Decided on November 22,1985

Bhagabat Kundu Appellant
Debidutta Agarwalla Respondents


LAHIRI, J. - (1.)THE main question involved in the appeal under Section 110D of the Motor Vehicles Act, 1939, for short 'the Act', is the limit of the liability of an insurer under Section 95 read with Section 110B of the Act. The question has been posed by the appellant, owner of the vehicle involved in the accident. The claimant -respondent No. 1 has prayed for interest by way of a cross -objection.
(2.)ON December 19, 1973, Srimati Bhagabani Devi Agarwalla died in a motor accident for which truck No. ASZ 7746 owned by the appellant was solely and primarily responsible. The death occurred due to negligent driving of the truck driver.

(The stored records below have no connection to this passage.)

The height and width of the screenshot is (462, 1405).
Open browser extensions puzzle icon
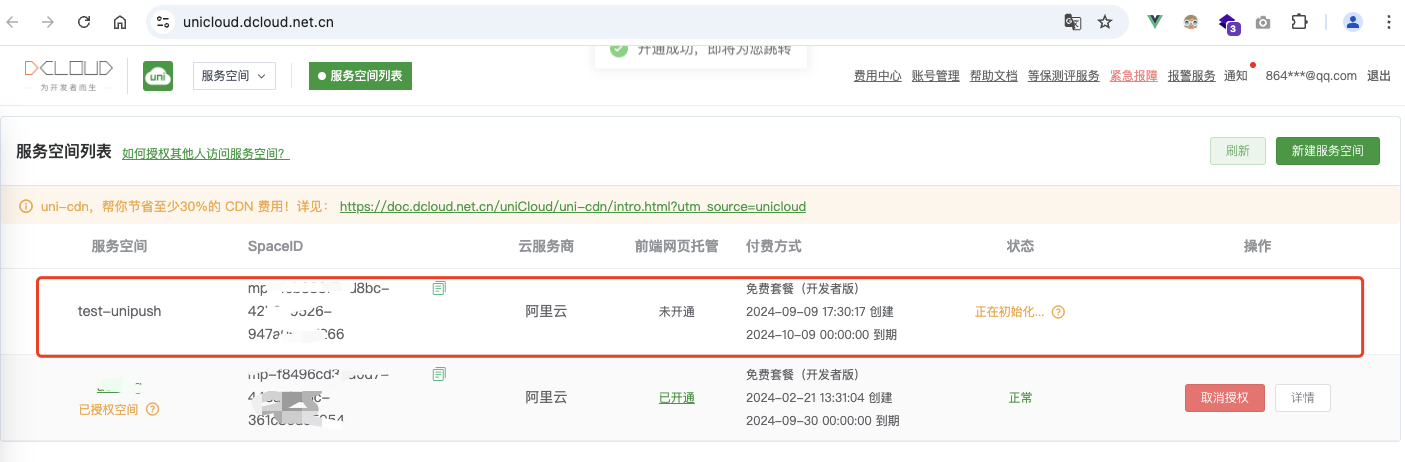click(1299, 22)
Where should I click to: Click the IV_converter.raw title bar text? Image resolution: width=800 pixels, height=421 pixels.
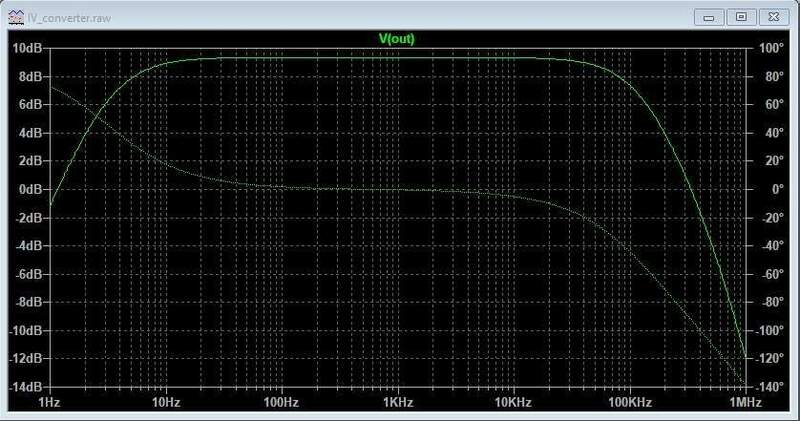(63, 17)
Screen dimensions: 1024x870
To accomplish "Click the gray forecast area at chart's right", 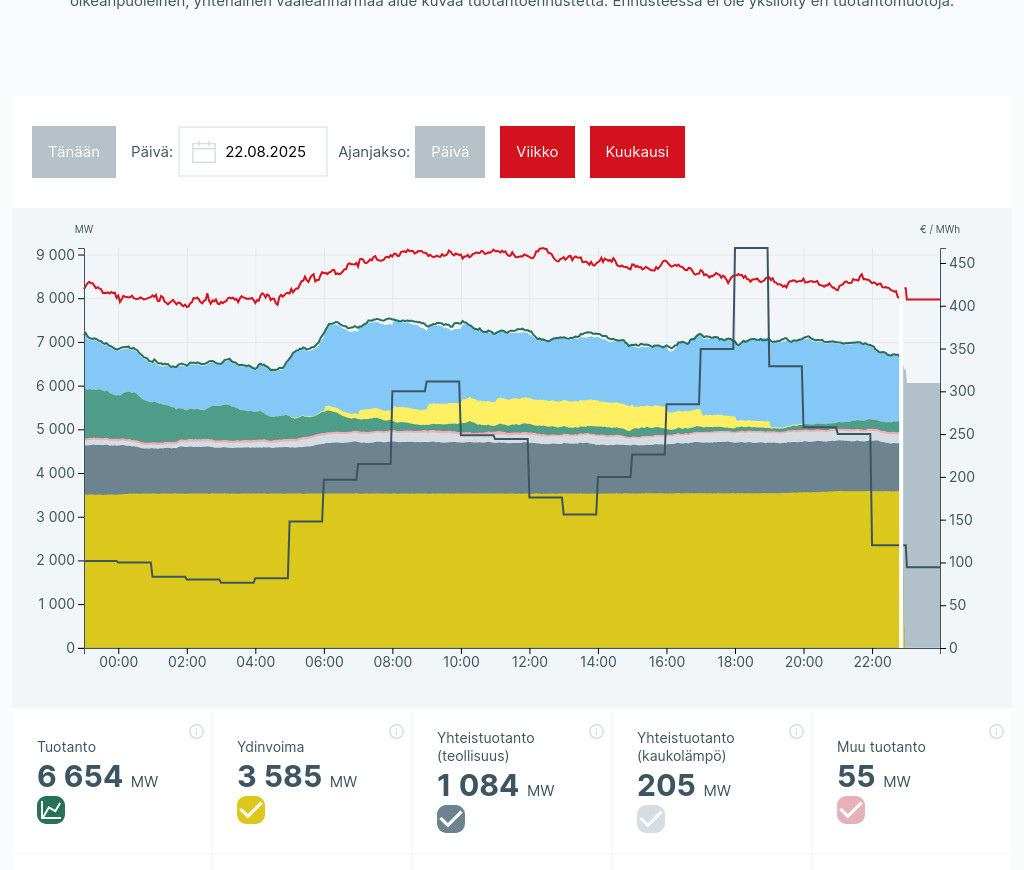I will pyautogui.click(x=922, y=520).
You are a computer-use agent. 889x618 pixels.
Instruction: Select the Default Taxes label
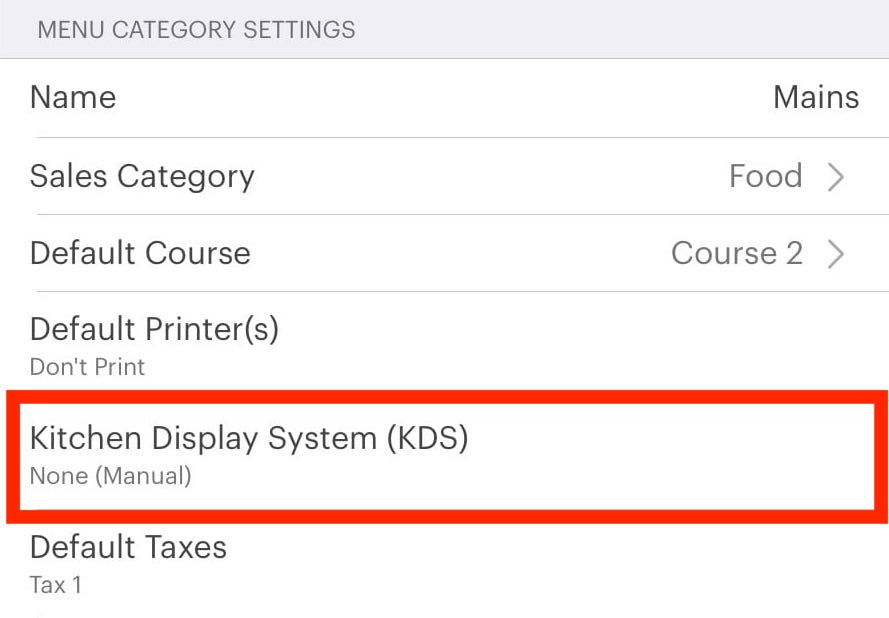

There is no wrangle at the bar that the truck was a ' goods vehicle ', within the meaning of Section 2(8) of the Act and it was carrying some boxes at the relevant time. The policy of insurance also shows that it is a 'goods vehicle'. Smt. Bhagabani died in ghastly and appalling circumstances. Her husband, as claimant, instituted a case claiming compensation under the Act against the owner -appellant, and the ' insurer ' respondent No. 2. Notices of the claim were served on the parties including the insurance company. No objection was filed by respondent No. 2. The owner -appellant raised certain objections as to the maintainability of the claim petition, the entitlement to compensation as well as the liability of the owner to pay the amount. The owner also took up the plea that the claim amount of Rs. 1 lakh was too high. Witnesses were examined by the contesting parties and documents were also filed. Learned District Judge -cum -Member, Motor Accidents Claims Tribunal, for short 'the Tribunal' awarded Rs. 32,000 as compensation to the claimant but apportioned the compensation thus :
'Out of this amount, the insurance company is to pay Rs. 20,000 and the remaining amount of Rs. 12,000 is to be paid by Shri Bhagabat Kundu, the owner of the truck at fault '

Mr. A.K. Bhattacharya, learned counsel appearing for the appellant -owner, has raised the sole contention that 'the insurer' was statutorily liable to pay the entire compensation of Rs. 32,000 awarded by the the Tribunal in terms of the policy of insurance covering such accidents and the Tribunal has gone wrong in prorating the compensation against the owner. The policy, coupled with the provisions of Section 95, make the insurer liable to pay the awarded amount which is far below the outer limit of liability of the insurer which has been statutorily fixed at Rs. 50,000. Mr. P. G. Barua, learned counsel for respondent No. 2, the insurer, faintly argues that the driver of the vehicle was not a licensed driver and accordingly respondent No. 1 was not liable to indemnify the insured. Secondly, Mr. Barua contends that the apportionment made by the Tribunal was just, proper and legal.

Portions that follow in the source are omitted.